● **Work request**
The required answer is every line of the data containing the word "resolution".

========================================================================

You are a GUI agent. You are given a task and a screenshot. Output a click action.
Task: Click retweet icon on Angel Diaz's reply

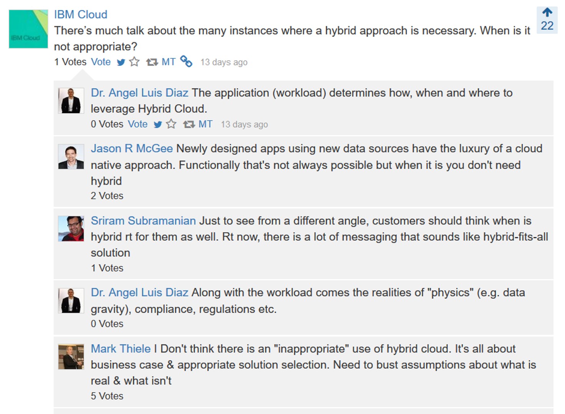189,125
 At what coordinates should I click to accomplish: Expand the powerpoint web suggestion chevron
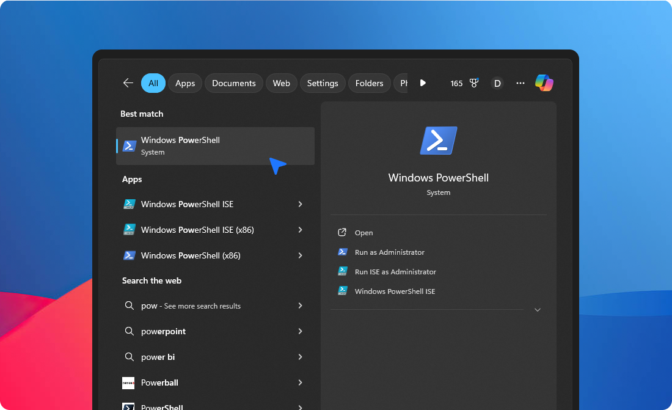pos(300,331)
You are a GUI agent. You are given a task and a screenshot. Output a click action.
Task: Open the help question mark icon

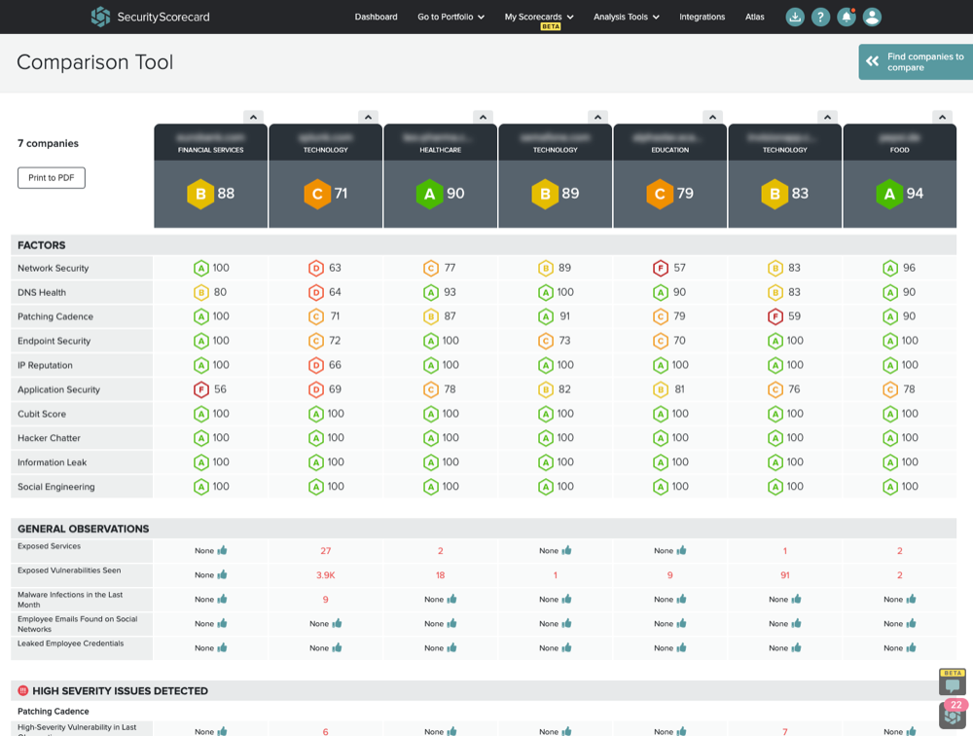point(820,17)
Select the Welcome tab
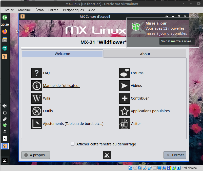 62,54
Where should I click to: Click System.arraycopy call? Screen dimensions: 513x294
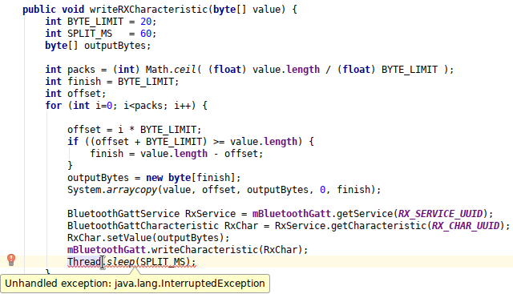coord(112,190)
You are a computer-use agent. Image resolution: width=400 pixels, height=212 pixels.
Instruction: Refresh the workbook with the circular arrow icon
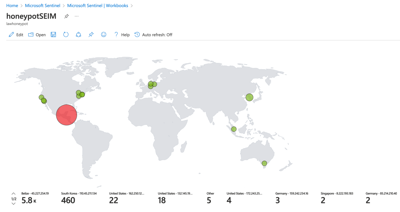tap(66, 35)
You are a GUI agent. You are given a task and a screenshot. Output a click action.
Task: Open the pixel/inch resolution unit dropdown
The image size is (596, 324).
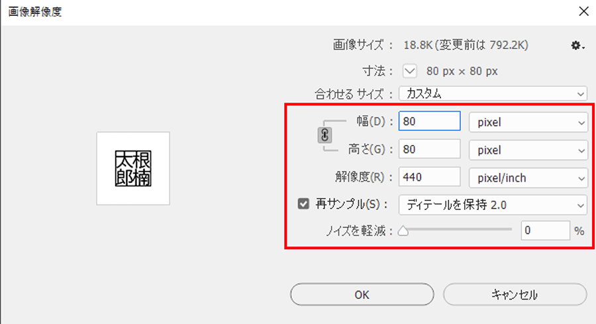pos(528,178)
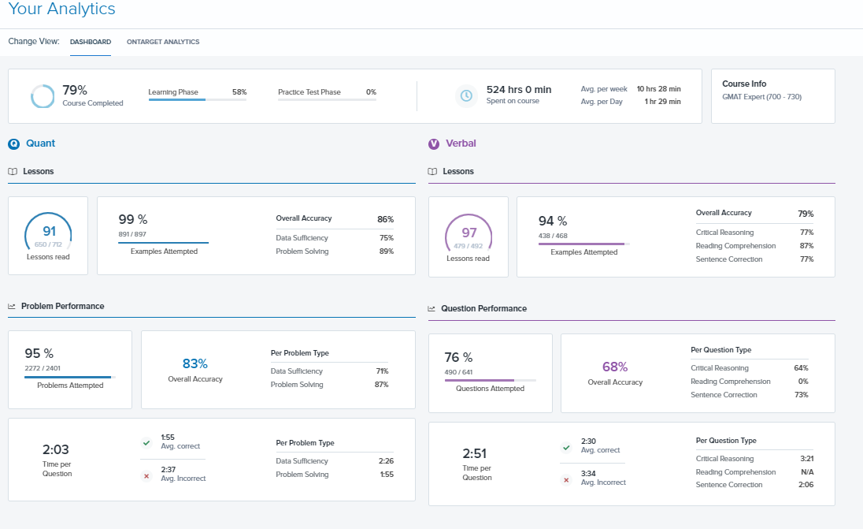
Task: Click the Practice Test Phase progress bar
Action: click(327, 100)
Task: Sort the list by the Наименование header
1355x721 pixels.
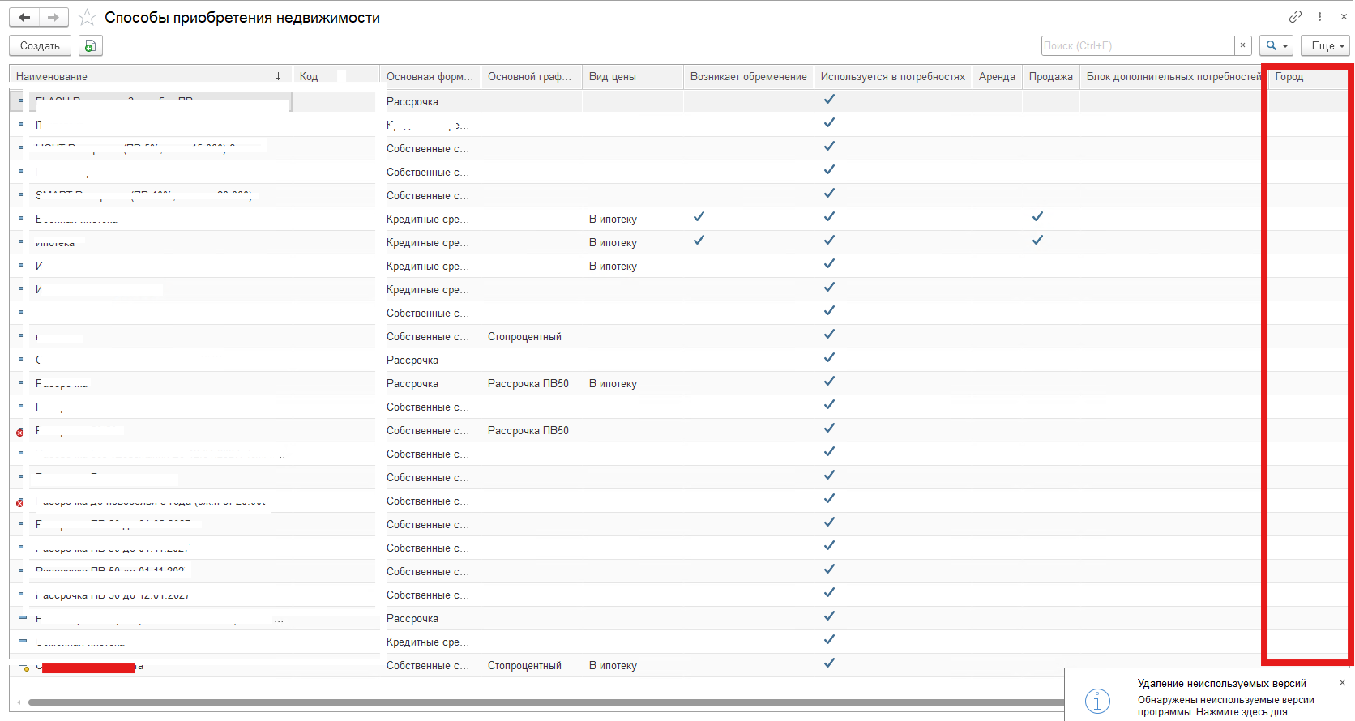Action: tap(146, 76)
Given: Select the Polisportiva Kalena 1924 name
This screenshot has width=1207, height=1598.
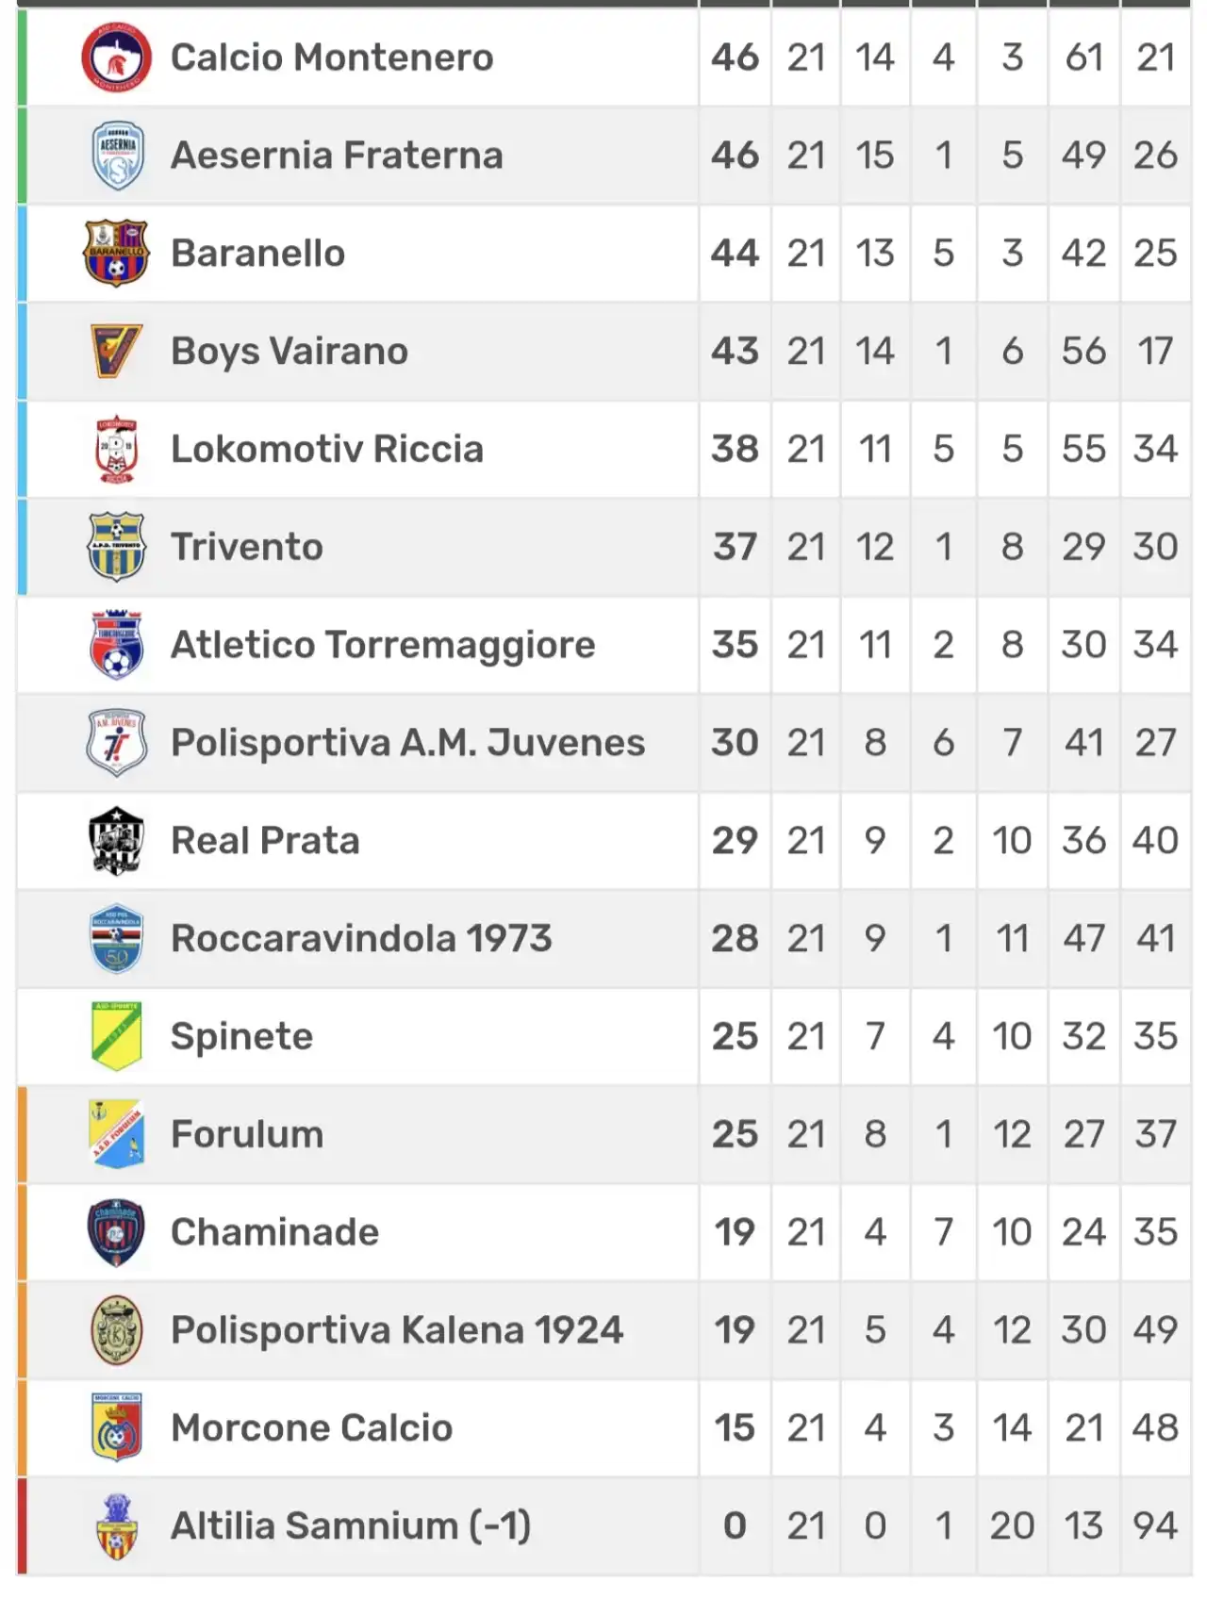Looking at the screenshot, I should click(x=397, y=1330).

========================================================================

● **Solution for this problem**
You are a computer-use agent. Image resolution: width=400 pixels, height=212 pixels.
Task: Open the pixel/inch resolution unit dropdown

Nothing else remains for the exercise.